▸ **WORK REQUIRED**
In the records below, begin at the line that has "Une table (127, 569)" and stop after the line that has "Mentions légales (54, 2391)"; quote those lines verbatim and nothing more.

▸ **DATA TO USE**
• • • • • • •

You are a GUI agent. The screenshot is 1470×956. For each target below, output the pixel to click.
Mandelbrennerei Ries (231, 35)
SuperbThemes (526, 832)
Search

• • • • • • •

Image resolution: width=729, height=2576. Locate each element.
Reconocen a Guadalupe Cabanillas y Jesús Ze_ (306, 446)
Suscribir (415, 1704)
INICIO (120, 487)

• • • • • • •

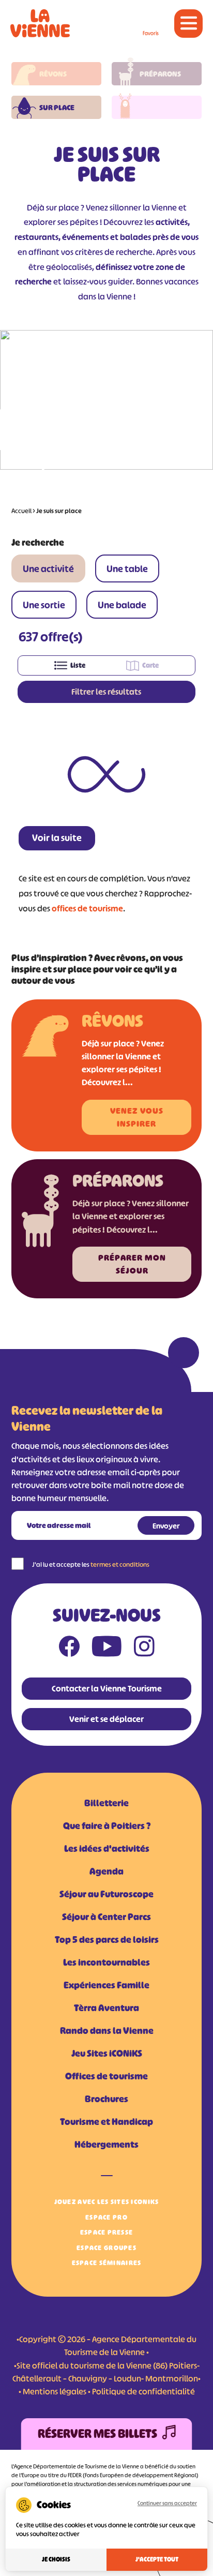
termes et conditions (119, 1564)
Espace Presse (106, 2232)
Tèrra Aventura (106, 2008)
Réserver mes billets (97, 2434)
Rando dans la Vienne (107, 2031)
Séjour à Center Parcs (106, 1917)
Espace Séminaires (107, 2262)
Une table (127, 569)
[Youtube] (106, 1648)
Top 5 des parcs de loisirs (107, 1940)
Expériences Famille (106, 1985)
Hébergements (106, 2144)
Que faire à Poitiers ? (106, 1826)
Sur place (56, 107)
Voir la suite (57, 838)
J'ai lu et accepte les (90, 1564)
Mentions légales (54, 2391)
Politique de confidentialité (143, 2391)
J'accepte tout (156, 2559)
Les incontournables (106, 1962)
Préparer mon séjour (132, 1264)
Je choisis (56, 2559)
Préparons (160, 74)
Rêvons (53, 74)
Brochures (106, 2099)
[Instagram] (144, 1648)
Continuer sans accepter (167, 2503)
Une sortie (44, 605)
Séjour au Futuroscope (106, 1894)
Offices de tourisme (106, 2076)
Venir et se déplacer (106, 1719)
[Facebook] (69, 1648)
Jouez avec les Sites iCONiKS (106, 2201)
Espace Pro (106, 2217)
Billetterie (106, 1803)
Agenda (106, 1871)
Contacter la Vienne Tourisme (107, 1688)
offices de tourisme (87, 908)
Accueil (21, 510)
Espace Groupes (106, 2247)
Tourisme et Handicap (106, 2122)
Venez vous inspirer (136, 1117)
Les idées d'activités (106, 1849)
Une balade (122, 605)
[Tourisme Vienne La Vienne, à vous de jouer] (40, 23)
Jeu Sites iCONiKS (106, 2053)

• • • • • • •

▸ **WRITTEN SOLUTION**
Une table (127, 569)
[Youtube] (106, 1648)
Top 5 des parcs de loisirs (107, 1940)
Expériences Famille (106, 1985)
Hébergements (106, 2144)
Que faire à Poitiers ? (106, 1826)
Sur place (56, 107)
Voir la suite (57, 838)
J'ai lu et accepte les (90, 1564)
Mentions légales (54, 2391)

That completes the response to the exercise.